• ACTION ITEM
Please copy exactly the part of the records below that opens with the line containing "The height and" and closes with the line containing "Given: Open room 603 details", leaving out any pictures.

• RECORDS FOR THE EXERCISE
=== Begin Enclosure ===
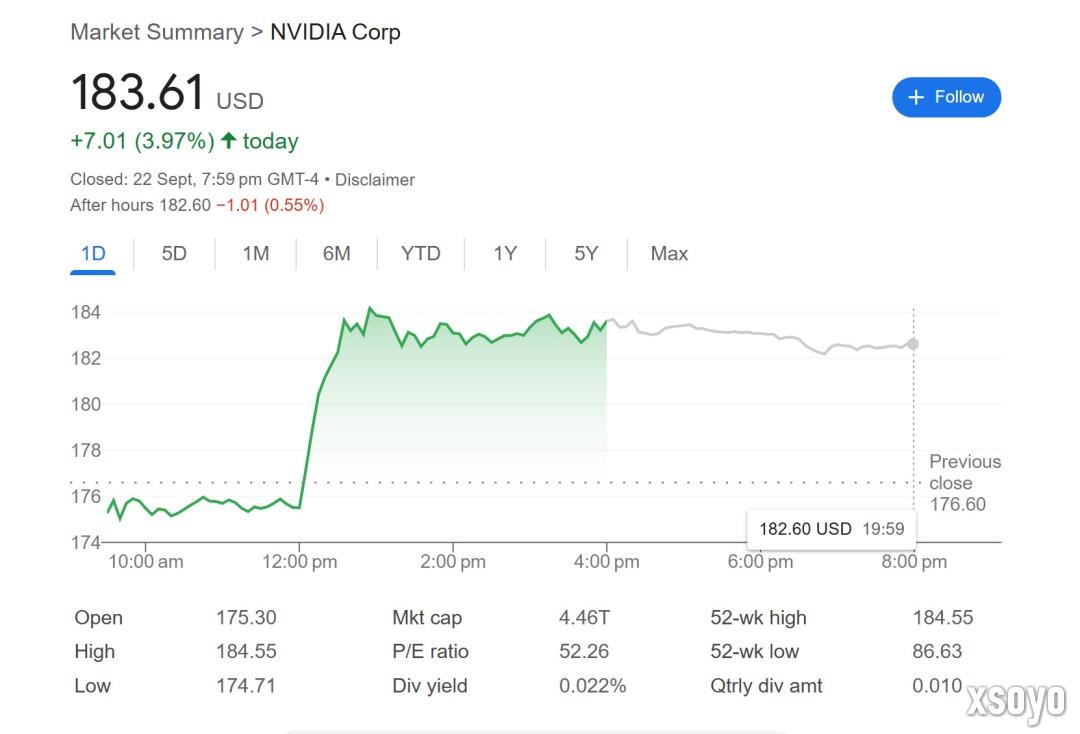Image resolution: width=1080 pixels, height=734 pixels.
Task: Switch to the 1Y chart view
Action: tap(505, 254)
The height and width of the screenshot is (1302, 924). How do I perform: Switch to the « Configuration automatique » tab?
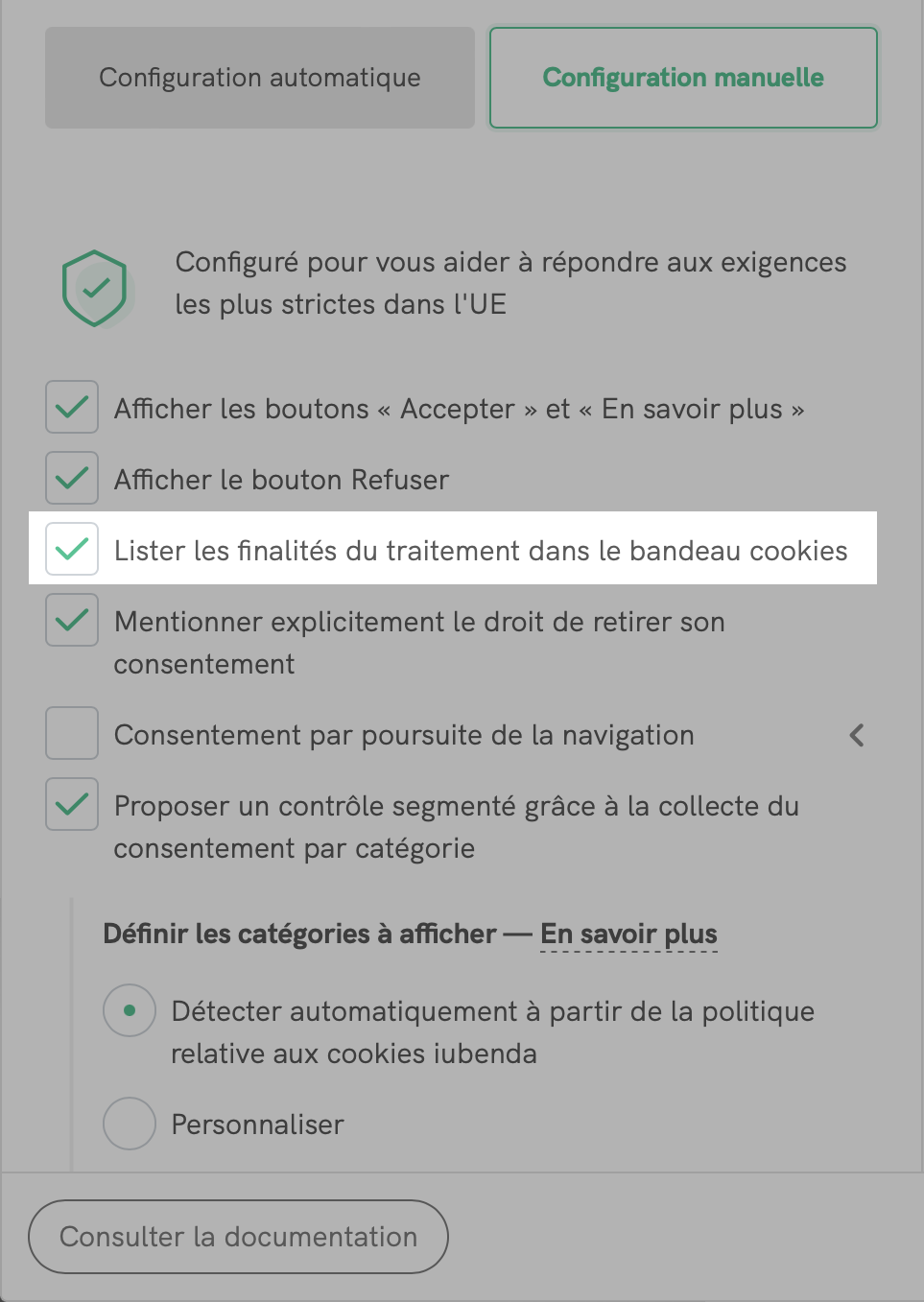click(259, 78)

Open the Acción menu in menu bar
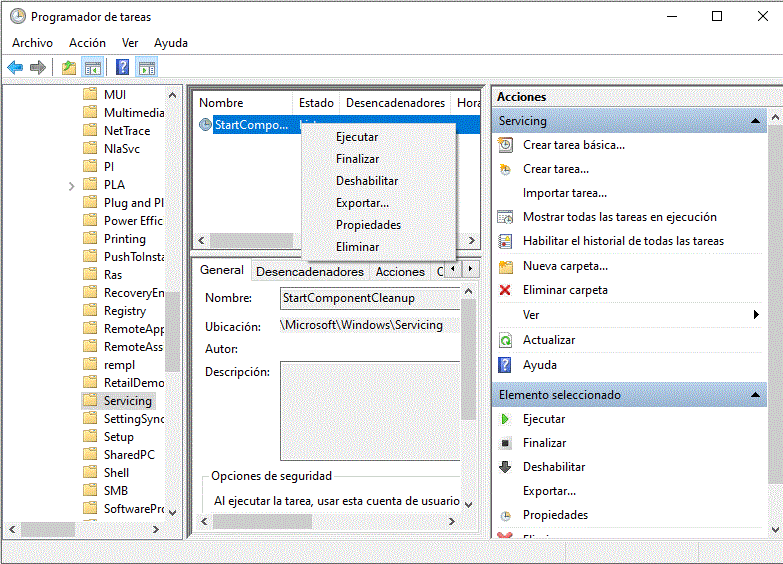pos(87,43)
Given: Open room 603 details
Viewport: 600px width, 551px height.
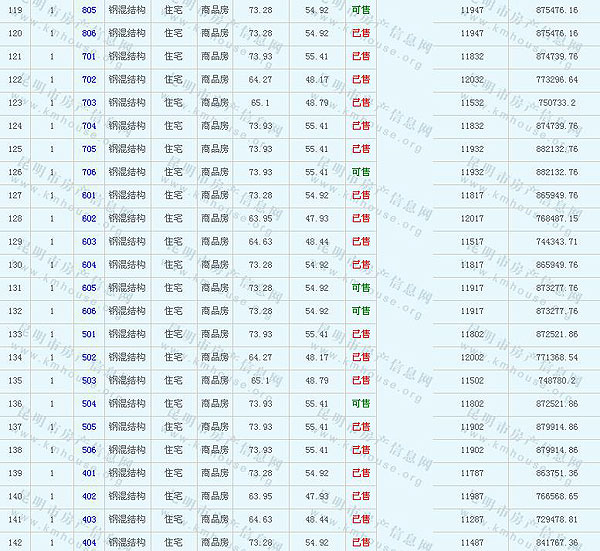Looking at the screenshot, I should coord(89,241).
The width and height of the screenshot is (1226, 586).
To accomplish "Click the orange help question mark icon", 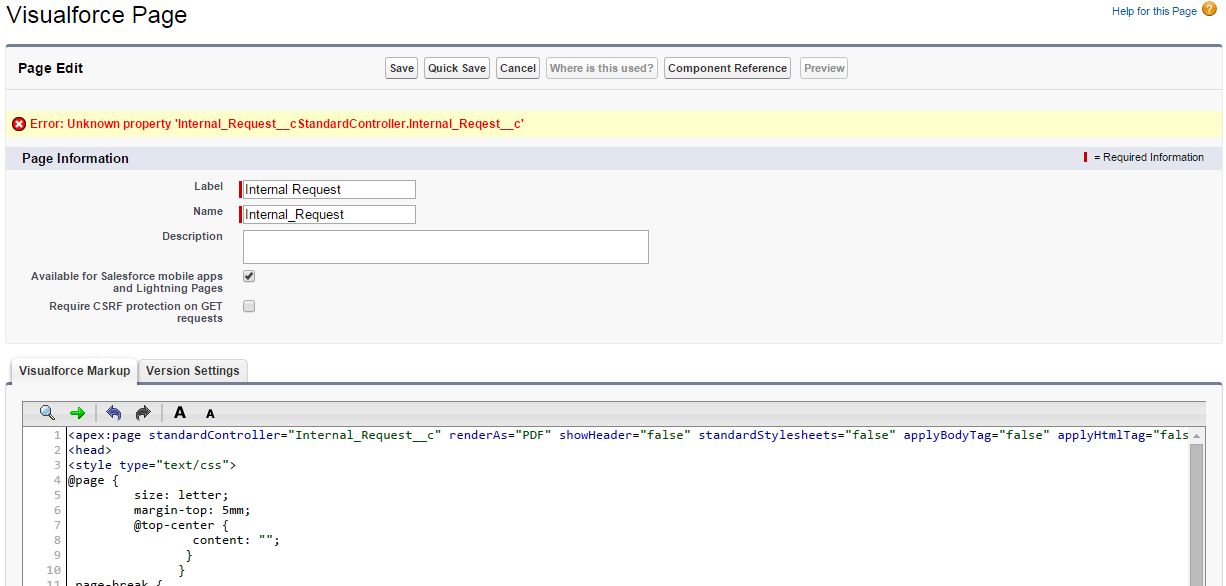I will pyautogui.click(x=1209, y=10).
=== End Enclosure ===
=== Begin Enclosure ===
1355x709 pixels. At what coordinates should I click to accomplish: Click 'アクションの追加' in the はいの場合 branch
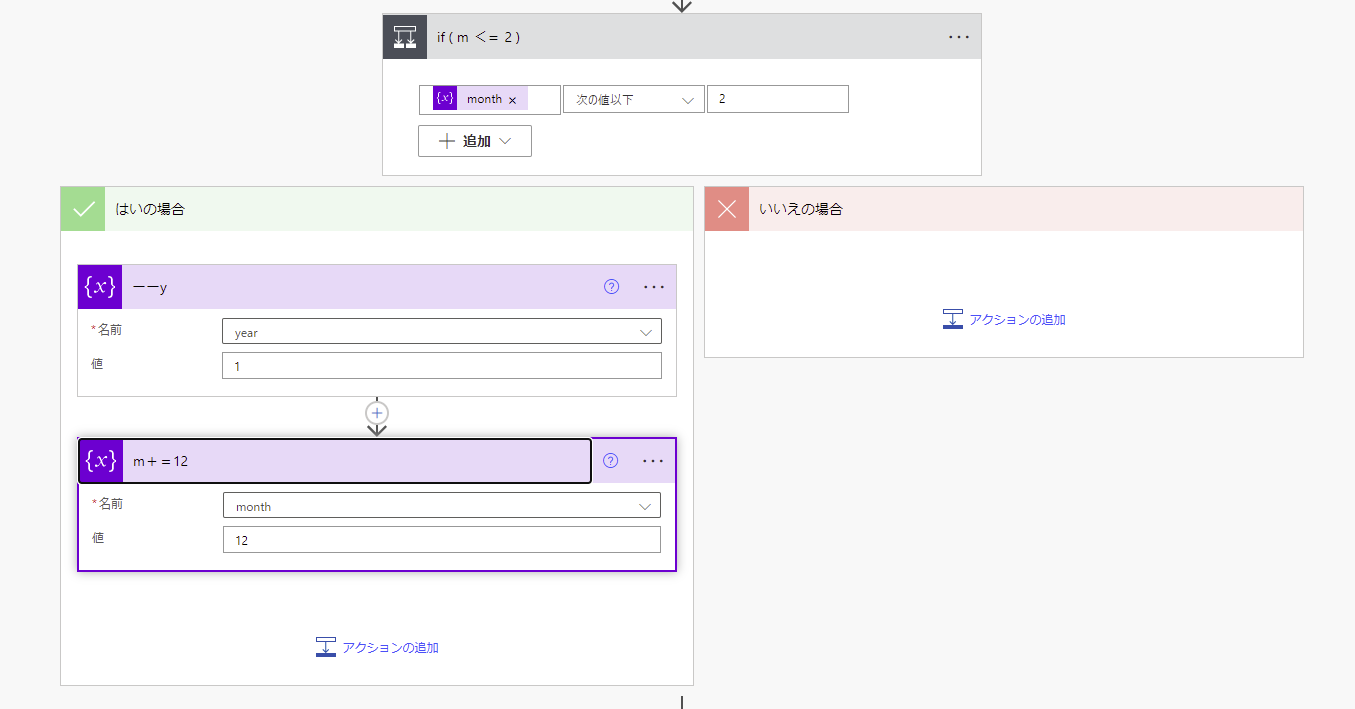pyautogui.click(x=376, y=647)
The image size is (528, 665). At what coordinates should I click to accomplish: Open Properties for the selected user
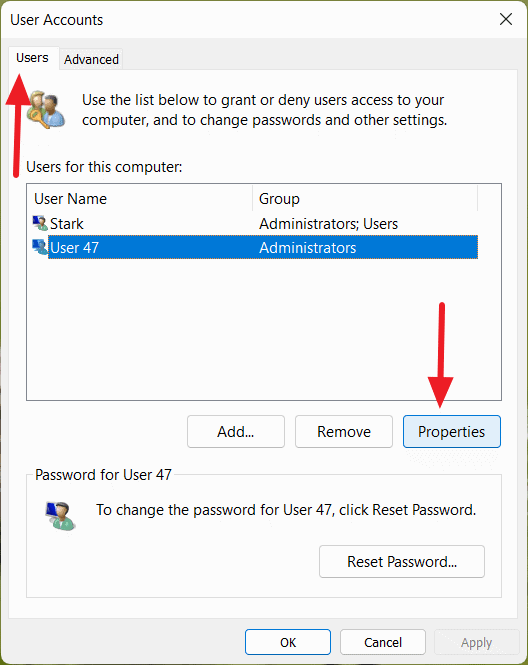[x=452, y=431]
=== End Enclosure ===
• SOLVED PROBLEM
The height and width of the screenshot is (1302, 924). How do I perform: Switch to the « Configuration automatique » tab?
click(259, 78)

Open the Acción menu in menu bar
pos(87,43)
Given: Open room 603 details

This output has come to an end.